INFORMATION SHOWN:

= = = =

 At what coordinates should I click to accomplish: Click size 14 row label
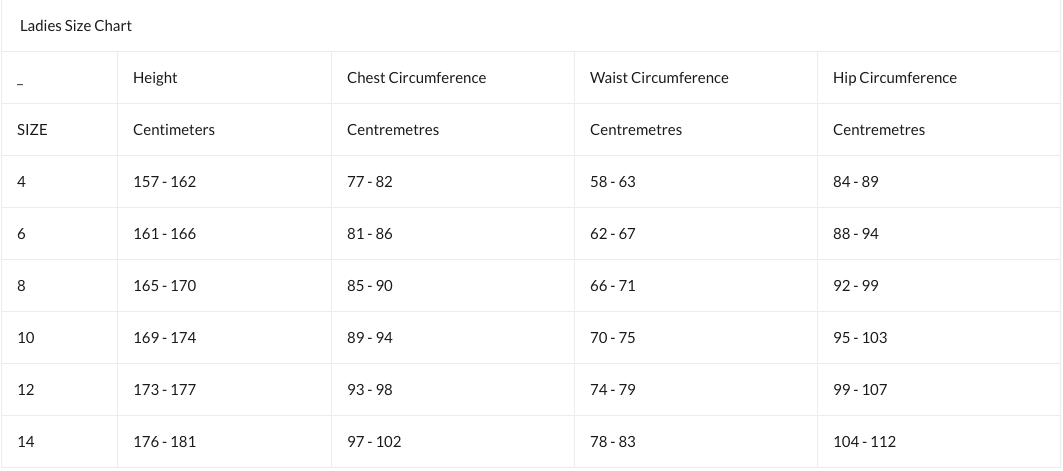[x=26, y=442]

= = = =

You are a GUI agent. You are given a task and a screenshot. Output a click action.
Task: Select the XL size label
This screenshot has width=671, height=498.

= = = =

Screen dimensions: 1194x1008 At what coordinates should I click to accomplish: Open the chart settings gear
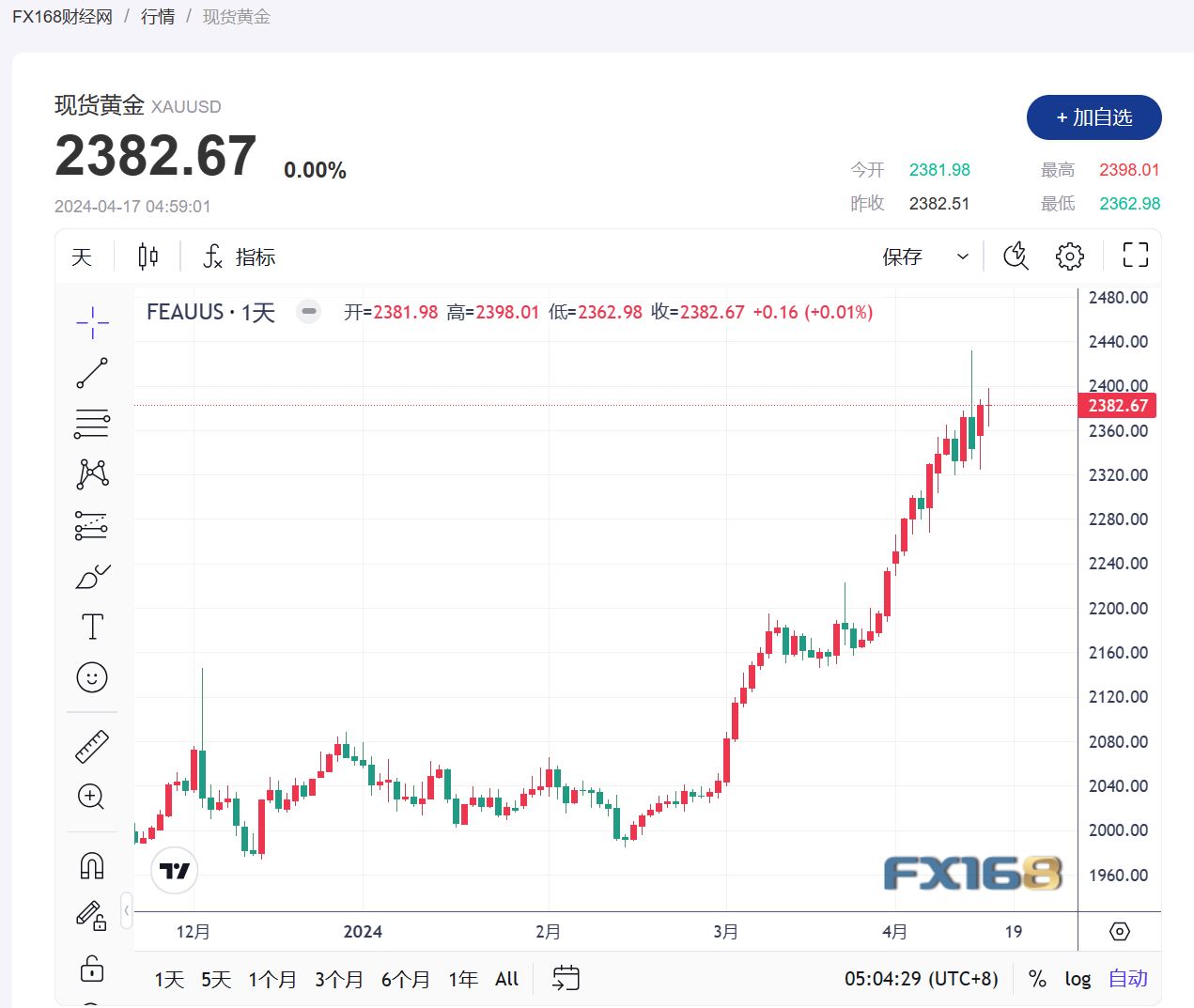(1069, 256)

= = = =

WORK TO COMPLETE: Select and copy each line from the data that includes the word "screenshot".

RESPONSE BOX:
You are a GUI agent. You are given a task and a screenshot. Output a click action.
This screenshot has width=671, height=498.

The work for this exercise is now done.